**Problem requirements:** Reproduce every one of the records below word for word, with nothing changed, added, or left out.

Stored records:
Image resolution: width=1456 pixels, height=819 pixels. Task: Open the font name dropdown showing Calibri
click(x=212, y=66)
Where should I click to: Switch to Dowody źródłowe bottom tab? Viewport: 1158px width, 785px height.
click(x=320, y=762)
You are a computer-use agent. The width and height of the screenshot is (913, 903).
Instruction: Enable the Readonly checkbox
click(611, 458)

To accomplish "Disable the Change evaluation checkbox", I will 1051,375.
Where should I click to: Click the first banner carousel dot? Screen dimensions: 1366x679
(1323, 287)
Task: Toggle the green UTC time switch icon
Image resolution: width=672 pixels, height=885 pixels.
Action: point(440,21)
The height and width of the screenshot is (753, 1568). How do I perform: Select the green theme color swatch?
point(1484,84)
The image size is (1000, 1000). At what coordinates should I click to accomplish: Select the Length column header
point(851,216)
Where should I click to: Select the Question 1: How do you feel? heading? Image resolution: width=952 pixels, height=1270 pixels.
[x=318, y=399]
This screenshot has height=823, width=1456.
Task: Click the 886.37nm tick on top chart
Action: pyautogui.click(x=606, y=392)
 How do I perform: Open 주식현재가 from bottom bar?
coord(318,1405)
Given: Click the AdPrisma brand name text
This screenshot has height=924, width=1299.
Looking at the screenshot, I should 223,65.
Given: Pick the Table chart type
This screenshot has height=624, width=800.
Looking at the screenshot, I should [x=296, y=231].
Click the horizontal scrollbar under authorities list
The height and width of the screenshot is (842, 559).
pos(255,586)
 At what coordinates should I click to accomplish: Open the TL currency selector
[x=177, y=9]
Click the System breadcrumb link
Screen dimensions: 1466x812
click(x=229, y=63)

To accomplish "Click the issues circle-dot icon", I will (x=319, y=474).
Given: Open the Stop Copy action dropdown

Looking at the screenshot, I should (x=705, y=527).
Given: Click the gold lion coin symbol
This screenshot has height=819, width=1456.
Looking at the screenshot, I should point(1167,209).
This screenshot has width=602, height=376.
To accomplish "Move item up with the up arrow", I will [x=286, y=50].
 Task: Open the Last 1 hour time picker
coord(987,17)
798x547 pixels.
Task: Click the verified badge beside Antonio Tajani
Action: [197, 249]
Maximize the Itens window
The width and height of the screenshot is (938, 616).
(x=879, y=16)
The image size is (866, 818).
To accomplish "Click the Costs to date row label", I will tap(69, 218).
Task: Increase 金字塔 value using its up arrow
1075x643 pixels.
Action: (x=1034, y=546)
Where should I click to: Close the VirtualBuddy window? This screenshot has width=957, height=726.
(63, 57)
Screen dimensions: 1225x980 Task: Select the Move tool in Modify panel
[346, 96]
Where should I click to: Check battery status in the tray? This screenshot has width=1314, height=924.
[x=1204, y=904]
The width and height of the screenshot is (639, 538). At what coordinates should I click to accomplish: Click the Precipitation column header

**Written response:**
Image resolution: width=1456 pixels, height=819 pixels. Task: Open the font name dropdown showing Calibri
click(x=212, y=66)
Where should I click to: Switch to Dowody źródłowe bottom tab? Viewport: 1158px width, 785px height.
click(x=320, y=762)
You are a computer-use agent. The width and height of the screenshot is (913, 903).
Instruction: Enable the Readonly checkbox
click(611, 458)

To accomplish "Disable the Change evaluation checkbox", I will 1051,375.
Where should I click to: Click the first banner carousel dot? Screen dimensions: 1366x679
(1323, 287)
Task: Toggle the green UTC time switch icon
Image resolution: width=672 pixels, height=885 pixels.
Action: point(440,21)
The height and width of the screenshot is (753, 1568). How do I perform: Select the green theme color swatch?
point(1484,84)
The image size is (1000, 1000). At what coordinates should I click to accomplish: Select the Length column header
point(851,216)
Where should I click to: Select the Question 1: How do you feel? heading? Image resolution: width=952 pixels, height=1270 pixels.
[x=318, y=399]
This screenshot has height=823, width=1456.
Task: Click the 886.37nm tick on top chart
Action: pyautogui.click(x=606, y=392)
 How do I perform: Open 주식현재가 from bottom bar?
coord(318,1405)
Given: Click the AdPrisma brand name text
This screenshot has height=924, width=1299.
Looking at the screenshot, I should 223,65.
Given: Pick the Table chart type
This screenshot has height=624, width=800.
Looking at the screenshot, I should [x=296, y=231].
Click the horizontal scrollbar under authorities list
The height and width of the screenshot is (842, 559).
pos(255,586)
 At what coordinates should I click to accomplish: Open the TL currency selector
[x=177, y=9]
Click the System breadcrumb link
Screen dimensions: 1466x812
click(x=229, y=63)

To accomplish "Click the issues circle-dot icon", I will (x=319, y=474).
Given: Open the Stop Copy action dropdown

Looking at the screenshot, I should (x=705, y=527).
Given: Click the gold lion coin symbol
This screenshot has height=819, width=1456.
Looking at the screenshot, I should point(1167,209).
This screenshot has width=602, height=376.
To accomplish "Move item up with the up arrow", I will [x=286, y=50].
 Task: Open the Last 1 hour time picker
coord(987,17)
798x547 pixels.
Task: Click the verified badge beside Antonio Tajani
Action: [197, 249]
Maximize the Itens window
The width and height of the screenshot is (938, 616).
(x=879, y=16)
The image size is (866, 818).
To accomplish "Click the Costs to date row label", I will tap(69, 218).
Task: Increase 金字塔 value using its up arrow
1075x643 pixels.
Action: (x=1034, y=546)
Where should I click to: Close the VirtualBuddy window? This screenshot has width=957, height=726.
(63, 57)
Screen dimensions: 1225x980 Task: Select the Move tool in Modify panel
[346, 96]
Where should I click to: Check battery status in the tray? This screenshot has width=1314, height=924.
[x=1204, y=904]
The width and height of the screenshot is (639, 538). At what coordinates should I click to accomplish: Click the Precipitation column header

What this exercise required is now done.